Atomic vibrations in disordered systems: Comparison of disordered diamond lattices and a realistic amorphous silicon model
J. K. Christie, S. N. Taraskin, S. R. Elliott

TL;DR
This study compares disordered diamond lattice models with a realistic amorphous silicon model, finding that combining force-constant and positional disorder better mimics the vibrational properties of the realistic system.
Contribution
It demonstrates that a combination of force-constant and positional disorder more accurately reproduces the vibrational spectral densities of amorphous silicon than either disorder alone.
Findings
Neither disorder type alone mimics the realistic model.
Combined disorder improves spectral density similarity.
Dynamical matrix analysis shows similar short-range order.
Abstract
Force-constant and positional disorder have been introduced into diamond lattice models in an attempt to mimic the vibrational properties of a realistic amorphous silicon model.

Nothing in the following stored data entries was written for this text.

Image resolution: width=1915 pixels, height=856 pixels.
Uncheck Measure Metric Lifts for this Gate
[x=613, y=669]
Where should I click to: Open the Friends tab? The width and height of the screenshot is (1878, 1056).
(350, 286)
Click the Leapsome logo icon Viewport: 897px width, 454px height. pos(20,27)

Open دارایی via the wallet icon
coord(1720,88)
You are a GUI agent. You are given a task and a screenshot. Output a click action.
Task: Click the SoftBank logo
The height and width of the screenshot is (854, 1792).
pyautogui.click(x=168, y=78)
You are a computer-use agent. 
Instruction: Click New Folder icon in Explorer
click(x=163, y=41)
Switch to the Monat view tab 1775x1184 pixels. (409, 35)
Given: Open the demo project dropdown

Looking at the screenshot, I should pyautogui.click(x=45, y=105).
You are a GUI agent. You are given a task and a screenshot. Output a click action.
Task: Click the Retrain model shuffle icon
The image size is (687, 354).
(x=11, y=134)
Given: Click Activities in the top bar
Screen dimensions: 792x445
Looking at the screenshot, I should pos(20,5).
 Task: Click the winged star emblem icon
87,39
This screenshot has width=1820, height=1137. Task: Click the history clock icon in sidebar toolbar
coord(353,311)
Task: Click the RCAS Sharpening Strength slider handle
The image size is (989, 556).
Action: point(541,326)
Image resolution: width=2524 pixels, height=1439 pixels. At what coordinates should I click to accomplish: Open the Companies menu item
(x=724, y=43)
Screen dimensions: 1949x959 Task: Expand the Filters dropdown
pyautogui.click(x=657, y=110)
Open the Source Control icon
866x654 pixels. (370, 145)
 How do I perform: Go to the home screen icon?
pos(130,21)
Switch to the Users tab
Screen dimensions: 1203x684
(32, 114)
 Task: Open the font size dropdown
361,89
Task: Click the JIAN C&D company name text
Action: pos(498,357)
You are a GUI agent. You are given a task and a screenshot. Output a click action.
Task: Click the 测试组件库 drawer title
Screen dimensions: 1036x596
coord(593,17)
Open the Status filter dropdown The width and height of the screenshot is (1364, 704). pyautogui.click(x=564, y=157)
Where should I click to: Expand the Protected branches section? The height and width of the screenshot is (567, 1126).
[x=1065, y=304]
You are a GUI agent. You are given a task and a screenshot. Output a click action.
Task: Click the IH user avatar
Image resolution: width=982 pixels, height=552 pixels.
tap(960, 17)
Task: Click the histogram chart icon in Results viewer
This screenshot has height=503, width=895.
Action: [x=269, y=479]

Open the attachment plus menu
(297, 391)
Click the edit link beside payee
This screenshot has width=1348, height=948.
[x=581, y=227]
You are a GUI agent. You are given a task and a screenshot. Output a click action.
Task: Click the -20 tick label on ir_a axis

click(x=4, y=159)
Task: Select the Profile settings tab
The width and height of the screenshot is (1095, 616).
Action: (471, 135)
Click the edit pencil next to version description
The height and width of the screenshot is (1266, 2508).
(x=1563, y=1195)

Neither type of disorder is sufficient on its own to mimic the realistic model. By comparing the spectral densities of these models, it is shown that a combination of both disorders is a better representation, but still not completely satisfactory. Topological disorder in these models was investigated by renumbering the atoms and examining the dynamical matrix graphically. The dynamical matrix of the realistic model is similar to that of a positionally-disordered lattice model, implying that the short-range order in both systems is similar.